Vol 20, PW 3 (20 Oct 16) Midstream & Downstream

With huge potential savings, it's astonishing more companies are not exploiting a 5% government tax break for gas-based electricity generation utilities in India that import LNG on their own.

That could soon change with news that two companies in Gujarat are following the lead of Torrent Power and have imported LNG directly from the global market, bypassing re-sellers Petronet-LNG, GAIL, IndianOil and Bharat Petroleum. Together with parent company GSPC, state-owned GSPC Pipavav Power Company (GPPC) and Gujarat State Energy Generation (GSEG) took delivery of 159,189 cubic metres at Dahej on October 9 sourced through Shell-affiliate SITME from Trinidad & Tobago at $6.28/mmbtu.

Still unclear is how much each takes in this three-way split. But in no doubt is the final destination of GPPC and GSEG's share.

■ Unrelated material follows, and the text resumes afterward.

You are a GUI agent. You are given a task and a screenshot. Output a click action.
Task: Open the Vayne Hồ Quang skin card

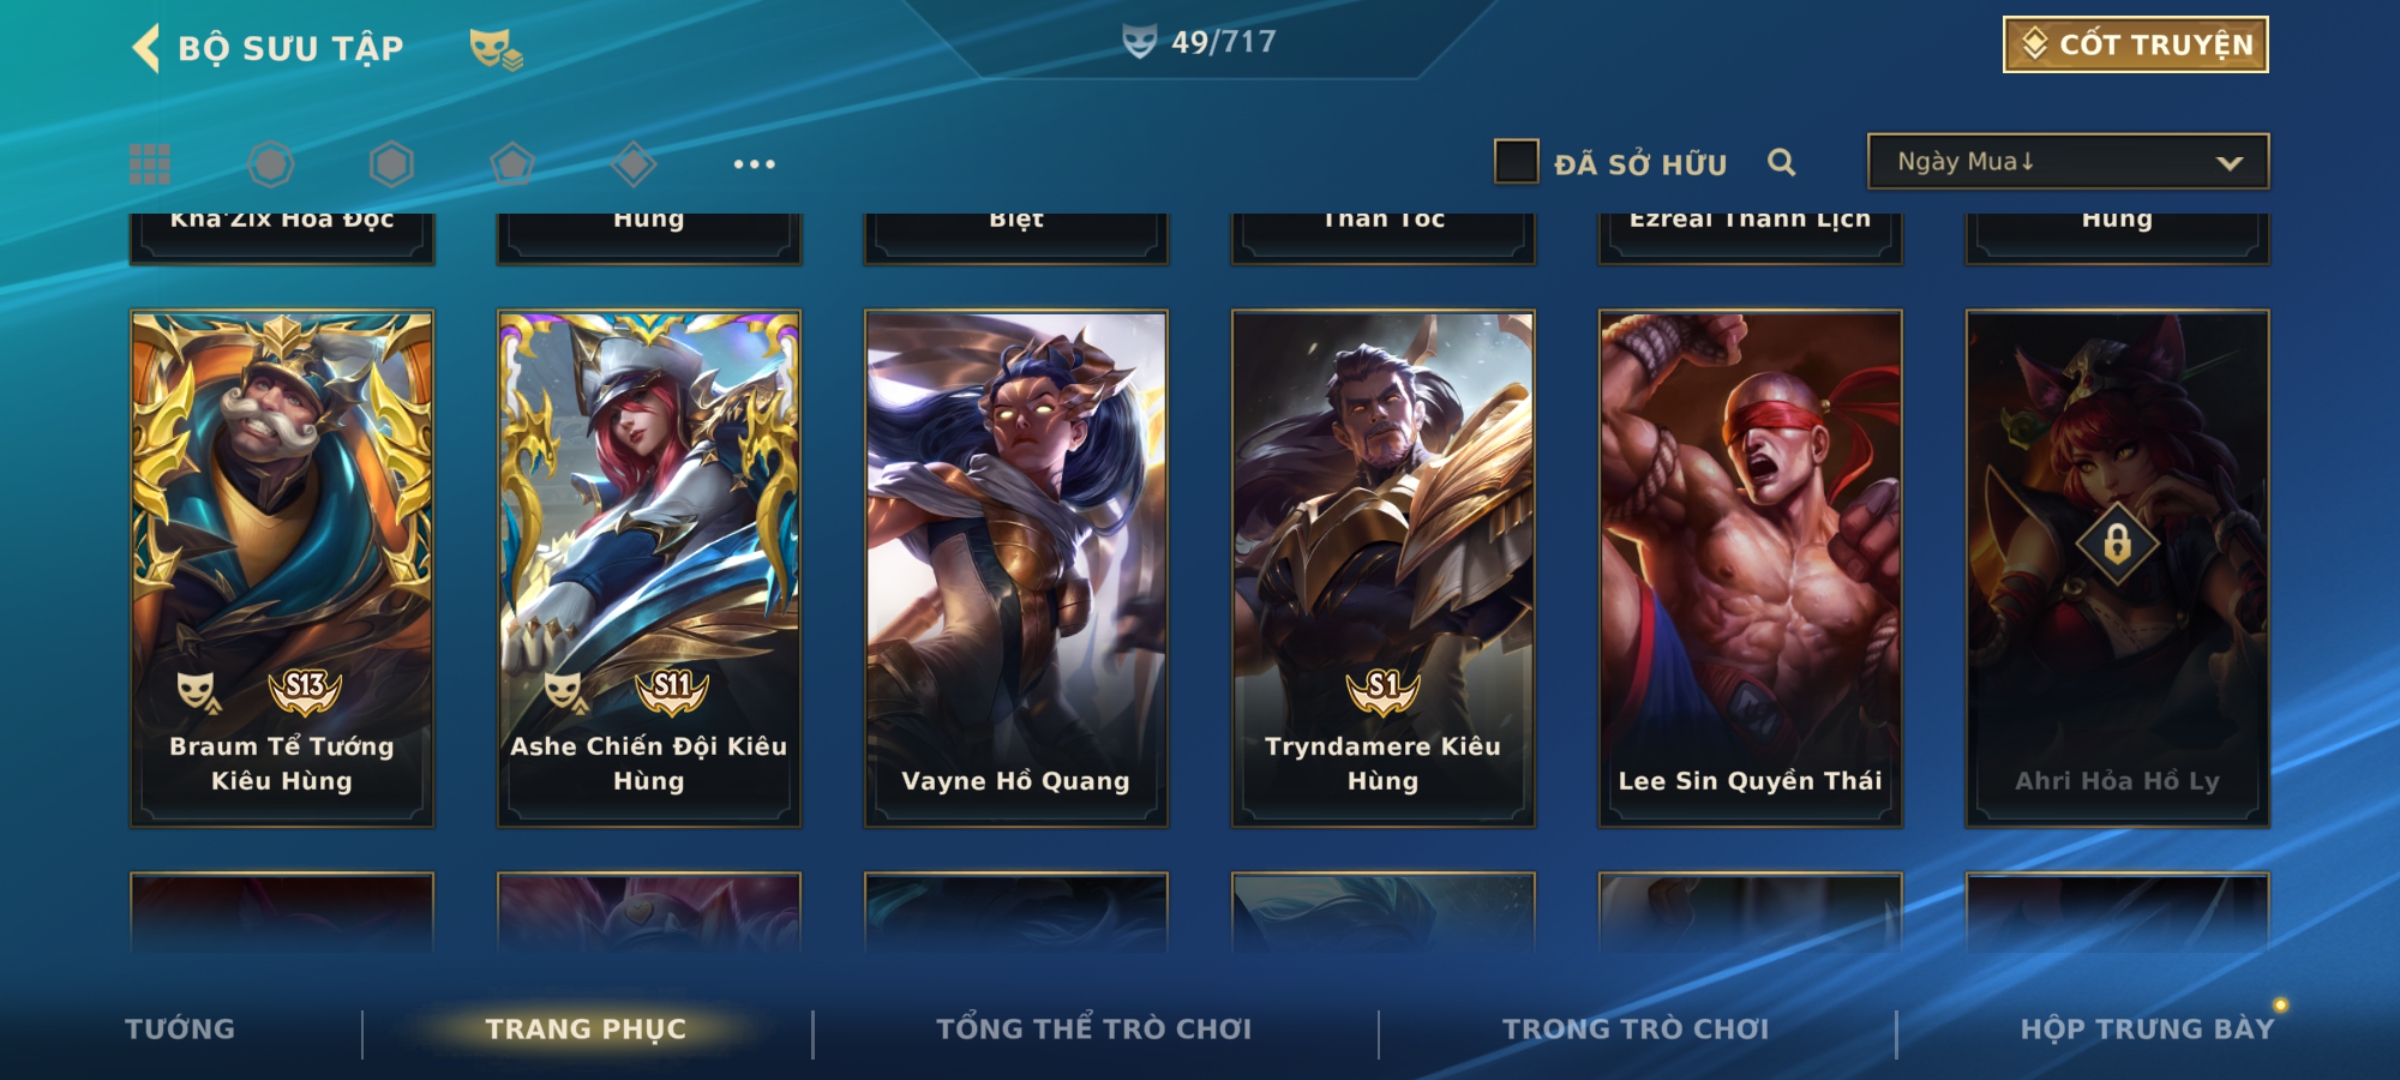(1016, 568)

For GPPC it's a brand-new 702-MW power station at Pipavav, tainted by association with Mumbai-based Swan Energy, but idle since it was commissioned five years ago and in need of 3.52m cm/d to re-start. For GSEG it's a 507-MW power station at Hazira in operation since 2002 but plagued with gas supply problems.

"At least with R-LNG," says an analyst, "these two power plants can now run at 40% to 50% PLF (Plant Load Factor)." If GPPC and GSEG had imported LNG through Petronet-LNG, GAIL or any other re-seller they would have had to pay an additional 5% in customs duty.